Nature: sweet, warm
Enters: Spleen, Stomach, Lung
Actions: Tonifies spleen Qi; relaxes the muscles to relieve pain; moistens the Lungs; stops coughing.
• Spleen Qi deficiency (including by overexertion): poor appetite, fatigue, shortness of breath.
• Lung Yin deficiency: dry, nonproductive cough, difficult or slow, labored breathing, weak voice.
• Spleen cold and Yang deficiency: abdominal pain (relieved by warmth and pressure), excessive salivation, pale tongue, white coating, deep, slow pulse.
• Not usually a chief herb for Qi tonification. Used to make a formula taste better.
• Weaker than Gan cao at relaxing the muscles to relieve pain.
• Compared to Dang shen, while Dang shen can be used for a deficiency-induced cough with profuse sputum, Yi tang is indicated more for a non-productive deficiency-induced cough.
• Contraindicated with vomiting, abdominal distention due to damp-heat, phlegm-heat cough, infant malnutrition.
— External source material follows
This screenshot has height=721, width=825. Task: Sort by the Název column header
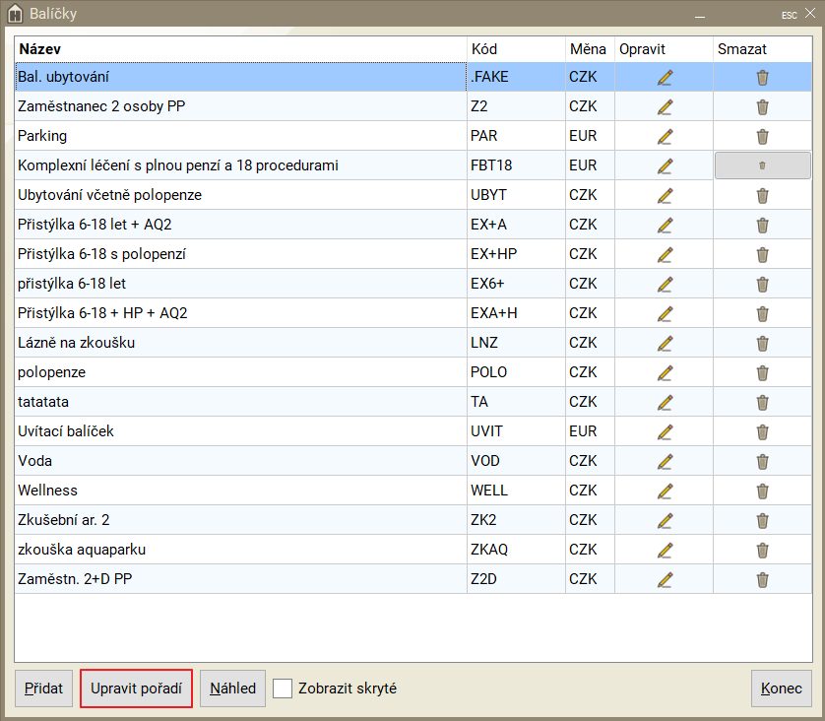240,48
• Preparation: barley malt is cooked with rice flour (glutinous or non-glutinous) or wheat flour.
• Rich in minerals.
• Dissolve in a strained decoction at the very end of cooking.
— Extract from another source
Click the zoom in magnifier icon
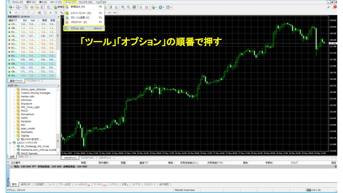343x193 pixels. click(123, 7)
CDT: Made from grains such as glutinous or non-glutinous rice, wheat, millet, barley, maize, through fermentation.
• Performs functions listed above plus detoxifies.
• Spleen and stomach deficiency with loss of appetite, fatigue, abdominal pain: decoct with cinnamon twig, common peony, ginger, dates, licorice.
• Lung deficiency with dry cough, sore throat, shortness of breath: take Yi tang alone or steamed with turnip juice until it melts.
• Poisoning or unwanted reaction caused by overdose of Fu zi or Wu tou: take Yi tang immediately.
• Taken chewed, sucked, or decocted.